Work item
Going through the data below, find how many lines include the word "will", and reply with that number alone.

Given records
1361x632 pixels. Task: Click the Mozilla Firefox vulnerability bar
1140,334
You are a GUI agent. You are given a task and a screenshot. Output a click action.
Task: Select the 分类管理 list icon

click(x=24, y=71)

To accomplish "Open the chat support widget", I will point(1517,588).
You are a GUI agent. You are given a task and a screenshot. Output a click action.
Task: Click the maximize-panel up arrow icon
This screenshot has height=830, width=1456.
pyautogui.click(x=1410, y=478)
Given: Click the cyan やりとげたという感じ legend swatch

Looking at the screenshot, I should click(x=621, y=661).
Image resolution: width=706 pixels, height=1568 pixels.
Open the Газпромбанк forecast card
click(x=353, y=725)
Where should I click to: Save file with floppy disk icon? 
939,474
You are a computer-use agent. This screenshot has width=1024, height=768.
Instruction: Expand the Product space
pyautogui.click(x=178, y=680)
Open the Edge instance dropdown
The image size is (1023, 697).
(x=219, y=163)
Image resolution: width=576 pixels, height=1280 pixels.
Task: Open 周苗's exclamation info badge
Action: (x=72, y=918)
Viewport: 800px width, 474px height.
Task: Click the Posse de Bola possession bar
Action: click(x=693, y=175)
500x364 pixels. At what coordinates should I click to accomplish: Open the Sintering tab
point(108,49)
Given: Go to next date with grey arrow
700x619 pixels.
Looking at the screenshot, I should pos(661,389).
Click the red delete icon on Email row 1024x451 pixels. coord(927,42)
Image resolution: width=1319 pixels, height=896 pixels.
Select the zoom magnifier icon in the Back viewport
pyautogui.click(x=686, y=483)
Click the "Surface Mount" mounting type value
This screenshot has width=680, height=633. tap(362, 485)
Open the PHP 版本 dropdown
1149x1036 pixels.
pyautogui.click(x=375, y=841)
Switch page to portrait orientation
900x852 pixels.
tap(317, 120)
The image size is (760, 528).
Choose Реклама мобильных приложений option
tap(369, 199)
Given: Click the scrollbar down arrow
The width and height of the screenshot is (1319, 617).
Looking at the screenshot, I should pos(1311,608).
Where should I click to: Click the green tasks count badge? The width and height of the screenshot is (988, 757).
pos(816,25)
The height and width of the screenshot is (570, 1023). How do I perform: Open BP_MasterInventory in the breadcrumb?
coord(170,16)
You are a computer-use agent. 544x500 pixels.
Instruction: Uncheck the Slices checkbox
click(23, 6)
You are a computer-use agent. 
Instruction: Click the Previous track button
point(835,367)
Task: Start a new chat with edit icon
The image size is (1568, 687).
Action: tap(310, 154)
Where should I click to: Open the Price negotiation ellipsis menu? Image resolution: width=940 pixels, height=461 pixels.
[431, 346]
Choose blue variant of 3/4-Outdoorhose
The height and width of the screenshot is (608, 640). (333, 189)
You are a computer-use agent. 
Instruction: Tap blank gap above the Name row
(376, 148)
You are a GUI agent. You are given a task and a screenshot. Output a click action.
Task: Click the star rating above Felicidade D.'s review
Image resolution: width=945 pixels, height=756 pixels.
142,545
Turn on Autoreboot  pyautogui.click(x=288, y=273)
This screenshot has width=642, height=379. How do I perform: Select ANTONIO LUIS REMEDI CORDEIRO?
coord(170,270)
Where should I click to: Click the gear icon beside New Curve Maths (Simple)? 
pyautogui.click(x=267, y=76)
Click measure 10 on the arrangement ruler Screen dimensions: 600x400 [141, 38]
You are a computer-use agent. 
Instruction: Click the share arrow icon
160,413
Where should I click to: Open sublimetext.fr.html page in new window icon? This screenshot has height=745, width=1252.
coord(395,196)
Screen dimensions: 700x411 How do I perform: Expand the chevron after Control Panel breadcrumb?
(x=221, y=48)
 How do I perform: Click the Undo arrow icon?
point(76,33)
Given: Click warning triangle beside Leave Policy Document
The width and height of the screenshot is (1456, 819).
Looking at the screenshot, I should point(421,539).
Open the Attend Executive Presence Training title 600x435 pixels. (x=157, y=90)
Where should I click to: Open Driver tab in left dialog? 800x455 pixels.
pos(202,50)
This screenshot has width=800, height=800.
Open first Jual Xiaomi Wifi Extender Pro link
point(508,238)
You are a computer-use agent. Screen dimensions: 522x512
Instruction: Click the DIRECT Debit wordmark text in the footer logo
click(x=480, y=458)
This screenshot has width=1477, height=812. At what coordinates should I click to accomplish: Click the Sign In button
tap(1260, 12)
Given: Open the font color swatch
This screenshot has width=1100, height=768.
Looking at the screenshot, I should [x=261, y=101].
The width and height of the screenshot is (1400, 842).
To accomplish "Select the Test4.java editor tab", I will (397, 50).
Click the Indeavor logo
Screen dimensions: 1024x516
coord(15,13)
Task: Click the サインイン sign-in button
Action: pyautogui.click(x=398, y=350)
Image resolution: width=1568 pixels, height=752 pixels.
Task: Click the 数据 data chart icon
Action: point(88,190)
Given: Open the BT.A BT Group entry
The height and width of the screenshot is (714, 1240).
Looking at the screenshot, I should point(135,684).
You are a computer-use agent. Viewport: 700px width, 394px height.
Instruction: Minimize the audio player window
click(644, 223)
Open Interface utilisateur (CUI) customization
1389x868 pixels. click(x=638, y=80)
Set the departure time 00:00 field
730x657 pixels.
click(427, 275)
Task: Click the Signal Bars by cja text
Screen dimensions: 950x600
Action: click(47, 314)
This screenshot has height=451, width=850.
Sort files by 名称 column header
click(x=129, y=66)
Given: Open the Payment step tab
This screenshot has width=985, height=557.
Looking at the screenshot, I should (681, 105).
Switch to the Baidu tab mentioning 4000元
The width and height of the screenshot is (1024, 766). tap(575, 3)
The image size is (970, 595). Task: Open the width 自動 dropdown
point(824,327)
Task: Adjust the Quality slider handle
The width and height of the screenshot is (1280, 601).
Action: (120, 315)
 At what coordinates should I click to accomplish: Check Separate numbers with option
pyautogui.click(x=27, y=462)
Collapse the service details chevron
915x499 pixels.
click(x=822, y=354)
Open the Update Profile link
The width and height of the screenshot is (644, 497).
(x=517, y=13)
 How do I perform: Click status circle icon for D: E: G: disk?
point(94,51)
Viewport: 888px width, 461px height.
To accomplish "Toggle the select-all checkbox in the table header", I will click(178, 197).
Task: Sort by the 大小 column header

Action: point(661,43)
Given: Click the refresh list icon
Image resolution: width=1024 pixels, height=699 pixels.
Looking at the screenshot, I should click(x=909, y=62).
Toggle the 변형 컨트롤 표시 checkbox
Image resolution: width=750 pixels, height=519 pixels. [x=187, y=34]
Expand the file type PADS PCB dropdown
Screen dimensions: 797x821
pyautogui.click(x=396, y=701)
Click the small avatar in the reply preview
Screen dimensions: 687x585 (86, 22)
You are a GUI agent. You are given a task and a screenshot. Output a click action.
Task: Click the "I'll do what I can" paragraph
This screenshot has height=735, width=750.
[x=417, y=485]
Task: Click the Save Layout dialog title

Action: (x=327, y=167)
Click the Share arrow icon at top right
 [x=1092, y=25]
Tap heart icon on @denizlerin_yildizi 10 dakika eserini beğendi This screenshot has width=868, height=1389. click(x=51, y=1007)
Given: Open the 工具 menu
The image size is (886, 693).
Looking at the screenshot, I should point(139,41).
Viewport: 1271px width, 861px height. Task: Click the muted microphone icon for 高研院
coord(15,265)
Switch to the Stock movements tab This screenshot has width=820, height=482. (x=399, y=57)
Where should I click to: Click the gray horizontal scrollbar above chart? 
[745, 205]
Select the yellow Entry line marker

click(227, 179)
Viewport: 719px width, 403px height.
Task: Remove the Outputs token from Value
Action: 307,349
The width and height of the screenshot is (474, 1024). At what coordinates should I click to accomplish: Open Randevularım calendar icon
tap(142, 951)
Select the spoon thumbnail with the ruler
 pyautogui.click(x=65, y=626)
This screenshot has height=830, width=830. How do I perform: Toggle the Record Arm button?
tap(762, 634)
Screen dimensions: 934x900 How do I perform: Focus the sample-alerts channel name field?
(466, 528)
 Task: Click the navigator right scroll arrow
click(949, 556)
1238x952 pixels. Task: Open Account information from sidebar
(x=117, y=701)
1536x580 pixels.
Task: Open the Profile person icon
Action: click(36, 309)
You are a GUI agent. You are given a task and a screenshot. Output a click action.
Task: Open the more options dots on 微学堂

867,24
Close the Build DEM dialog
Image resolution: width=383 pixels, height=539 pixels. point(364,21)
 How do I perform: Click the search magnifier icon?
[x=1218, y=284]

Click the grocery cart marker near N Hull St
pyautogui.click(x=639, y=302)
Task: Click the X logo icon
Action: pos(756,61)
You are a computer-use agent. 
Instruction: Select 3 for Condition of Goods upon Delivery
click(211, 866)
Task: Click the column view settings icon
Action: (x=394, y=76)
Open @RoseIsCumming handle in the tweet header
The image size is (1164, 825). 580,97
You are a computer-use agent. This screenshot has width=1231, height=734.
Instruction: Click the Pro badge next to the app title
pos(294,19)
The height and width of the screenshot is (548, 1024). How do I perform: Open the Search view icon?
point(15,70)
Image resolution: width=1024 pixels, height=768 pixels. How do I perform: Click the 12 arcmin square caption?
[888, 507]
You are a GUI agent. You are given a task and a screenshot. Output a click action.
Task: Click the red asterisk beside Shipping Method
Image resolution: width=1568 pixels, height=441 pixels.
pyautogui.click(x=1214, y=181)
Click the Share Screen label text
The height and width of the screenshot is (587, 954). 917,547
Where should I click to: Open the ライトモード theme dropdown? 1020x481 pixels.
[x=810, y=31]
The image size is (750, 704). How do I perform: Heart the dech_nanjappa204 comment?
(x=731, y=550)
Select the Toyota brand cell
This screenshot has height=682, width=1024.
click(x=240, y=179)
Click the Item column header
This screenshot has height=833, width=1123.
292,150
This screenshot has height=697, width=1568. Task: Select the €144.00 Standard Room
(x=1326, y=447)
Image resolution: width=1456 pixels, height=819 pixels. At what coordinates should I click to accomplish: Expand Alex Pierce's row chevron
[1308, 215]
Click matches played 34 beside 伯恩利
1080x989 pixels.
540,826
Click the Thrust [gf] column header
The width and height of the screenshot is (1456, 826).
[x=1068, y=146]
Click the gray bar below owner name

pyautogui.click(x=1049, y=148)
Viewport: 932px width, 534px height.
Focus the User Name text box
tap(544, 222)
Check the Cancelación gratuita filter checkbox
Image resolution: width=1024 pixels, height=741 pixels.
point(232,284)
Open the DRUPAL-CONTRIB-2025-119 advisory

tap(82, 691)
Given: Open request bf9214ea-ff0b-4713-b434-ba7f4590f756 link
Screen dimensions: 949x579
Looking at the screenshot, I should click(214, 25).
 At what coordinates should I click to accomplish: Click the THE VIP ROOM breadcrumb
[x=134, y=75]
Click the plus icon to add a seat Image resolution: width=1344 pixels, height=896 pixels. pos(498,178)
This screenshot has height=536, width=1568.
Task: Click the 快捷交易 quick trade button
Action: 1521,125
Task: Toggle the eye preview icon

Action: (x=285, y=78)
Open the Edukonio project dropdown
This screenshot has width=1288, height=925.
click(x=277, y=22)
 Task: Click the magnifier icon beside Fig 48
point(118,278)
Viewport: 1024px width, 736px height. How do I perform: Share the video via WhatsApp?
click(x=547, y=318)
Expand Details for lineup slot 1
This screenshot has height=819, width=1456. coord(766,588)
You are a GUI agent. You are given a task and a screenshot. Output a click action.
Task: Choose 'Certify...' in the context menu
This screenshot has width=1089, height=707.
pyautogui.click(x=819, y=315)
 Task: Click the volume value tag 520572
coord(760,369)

Exercise result
3